We might doubt it, we might want to point to reasons to show why these clubs do care about us, but any indication they do is just PR to con us into giving them the benefit of the doubt. We shouldn’t. They don’t.

These clubs are owned by people who don’t know us, who don’t understand us and don’t care about us. They disregard everything we think, say and feel. They leave us helpless. They take our money, but do not respect us for paying it, quite the opposite.

They are contemptuous of us to such an extent they will ignore everything we say. Blinded by money lust, these clubs have ploughed on with their scheming. Our affection for them is a one-way street and we are frankly having the piss taken out of us by this cabal of corporate brand rights holders and have been for years. Honestly, what is the point in supporting any club taking part in any of this? We didn’t sign up for it, were not asked and are being bounced into it.

It’s no use in being loyal to these clubs that meant so much to you and generations before you, because it’s not the club you used to support. Just because it says Manchester City or Arsenal on the door doesn’t mean that’s who they are. They could just as easily be the Sky Blue Dreamers or the Red & White Arrows. History, tradition? This is a new world and those things don’t matter to these people.

We’re all just mugs to them. Absolute mugs. Fools who will give them money no matter what they do. Even as they punch us repeatedly in the face, we hand over more to get punched once again. Sometimes they seduce us with honeyed words so we will hand over more money, then they will hit us in the face again, even harder this time. They will kick us when we’re down, will rob us and then will step over us when all our money is gone. Remember, it is not the club you support, it is just wearing its coat.

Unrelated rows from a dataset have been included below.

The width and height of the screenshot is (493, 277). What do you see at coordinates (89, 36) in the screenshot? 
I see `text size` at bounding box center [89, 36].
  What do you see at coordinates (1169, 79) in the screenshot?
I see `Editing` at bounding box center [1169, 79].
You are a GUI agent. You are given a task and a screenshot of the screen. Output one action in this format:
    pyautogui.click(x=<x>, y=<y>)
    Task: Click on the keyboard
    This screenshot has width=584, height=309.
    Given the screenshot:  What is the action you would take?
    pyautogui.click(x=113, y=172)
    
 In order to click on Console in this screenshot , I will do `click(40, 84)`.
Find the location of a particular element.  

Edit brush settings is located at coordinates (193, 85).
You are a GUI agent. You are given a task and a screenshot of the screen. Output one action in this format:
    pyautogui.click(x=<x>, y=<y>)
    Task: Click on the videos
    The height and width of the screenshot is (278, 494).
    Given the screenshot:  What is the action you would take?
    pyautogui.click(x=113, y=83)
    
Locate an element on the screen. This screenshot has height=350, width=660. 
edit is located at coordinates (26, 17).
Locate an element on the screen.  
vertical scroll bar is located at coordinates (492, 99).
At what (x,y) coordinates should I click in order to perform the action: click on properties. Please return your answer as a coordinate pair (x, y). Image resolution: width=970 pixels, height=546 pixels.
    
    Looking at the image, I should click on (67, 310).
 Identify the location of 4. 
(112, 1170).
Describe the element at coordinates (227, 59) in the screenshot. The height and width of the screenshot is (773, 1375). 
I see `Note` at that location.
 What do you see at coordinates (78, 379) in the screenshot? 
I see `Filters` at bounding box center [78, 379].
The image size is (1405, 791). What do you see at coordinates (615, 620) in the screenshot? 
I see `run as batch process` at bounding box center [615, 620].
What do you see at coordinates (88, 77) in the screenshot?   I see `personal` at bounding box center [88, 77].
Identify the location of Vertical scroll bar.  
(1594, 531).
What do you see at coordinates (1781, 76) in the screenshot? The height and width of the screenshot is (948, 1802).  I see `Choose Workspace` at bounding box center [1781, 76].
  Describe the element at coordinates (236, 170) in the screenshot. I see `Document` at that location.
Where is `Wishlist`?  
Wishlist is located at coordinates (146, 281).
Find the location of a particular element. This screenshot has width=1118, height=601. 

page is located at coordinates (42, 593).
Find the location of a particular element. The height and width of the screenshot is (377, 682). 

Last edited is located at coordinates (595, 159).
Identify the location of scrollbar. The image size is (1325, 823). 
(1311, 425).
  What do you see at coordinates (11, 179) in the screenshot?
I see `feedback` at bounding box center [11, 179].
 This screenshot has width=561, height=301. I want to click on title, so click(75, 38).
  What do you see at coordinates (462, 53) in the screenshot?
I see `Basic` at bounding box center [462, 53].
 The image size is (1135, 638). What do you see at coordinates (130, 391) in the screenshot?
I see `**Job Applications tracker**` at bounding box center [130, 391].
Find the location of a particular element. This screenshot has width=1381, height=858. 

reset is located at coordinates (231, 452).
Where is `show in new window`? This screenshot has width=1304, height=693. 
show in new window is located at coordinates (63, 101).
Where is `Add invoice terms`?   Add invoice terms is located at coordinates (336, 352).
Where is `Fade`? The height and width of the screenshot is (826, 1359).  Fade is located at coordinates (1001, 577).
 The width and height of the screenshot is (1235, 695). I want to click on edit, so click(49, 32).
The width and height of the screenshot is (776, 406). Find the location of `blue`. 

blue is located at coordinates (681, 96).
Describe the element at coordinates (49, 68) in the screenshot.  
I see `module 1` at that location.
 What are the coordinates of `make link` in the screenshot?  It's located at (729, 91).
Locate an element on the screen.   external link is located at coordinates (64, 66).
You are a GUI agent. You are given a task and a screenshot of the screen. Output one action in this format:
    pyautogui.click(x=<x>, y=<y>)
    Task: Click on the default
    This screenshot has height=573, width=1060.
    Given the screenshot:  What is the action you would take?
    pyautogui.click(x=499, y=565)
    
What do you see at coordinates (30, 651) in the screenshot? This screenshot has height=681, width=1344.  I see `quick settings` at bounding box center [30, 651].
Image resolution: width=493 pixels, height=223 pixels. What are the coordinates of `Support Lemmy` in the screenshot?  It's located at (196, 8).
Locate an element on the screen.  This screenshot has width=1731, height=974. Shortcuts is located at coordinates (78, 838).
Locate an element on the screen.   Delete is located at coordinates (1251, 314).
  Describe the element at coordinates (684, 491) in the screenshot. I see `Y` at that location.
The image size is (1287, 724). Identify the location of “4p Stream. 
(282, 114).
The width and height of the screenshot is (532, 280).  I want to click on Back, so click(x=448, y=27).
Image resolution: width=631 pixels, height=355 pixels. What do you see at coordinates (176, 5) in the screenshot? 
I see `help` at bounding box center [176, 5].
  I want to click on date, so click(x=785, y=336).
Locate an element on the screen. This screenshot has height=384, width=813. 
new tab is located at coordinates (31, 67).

It’s a global game, we are not the globe, power is shifting and the nature of such businesses is to follow that shift without sentiment, hesitation or looking back.

Maybe it will end in an orgy of w*nking-while-drowning, self-absorbed destruction. Maybe it won’t. These are in a very real sense zombie football clubs who have been hollowed out and stuffed with money. They deserve to play in a zombie league. It would only be appropriate.

They’re just a football facility looking to maximise money and they can’t do that in the Premier League because the world is not interested in most of the games they have to play.

So f*ck off and do it now. Don’t even wait until the end of the season. What you are now, will not be missed. It will be a blessed relief to see the back of you. This is a happy day. A great day. It is liberation. It is the day we can at last look forward to the First Division returning. Not so bloody Premier now, are you?

Everyone moves up six places. Everything is suddenly more competitive. Leicester City and West Ham are fighting it out for the title. A whole restructuring of football on a smaller budget and more sane economics will have to be on the cards.

The revolution is here. Vive la revolution.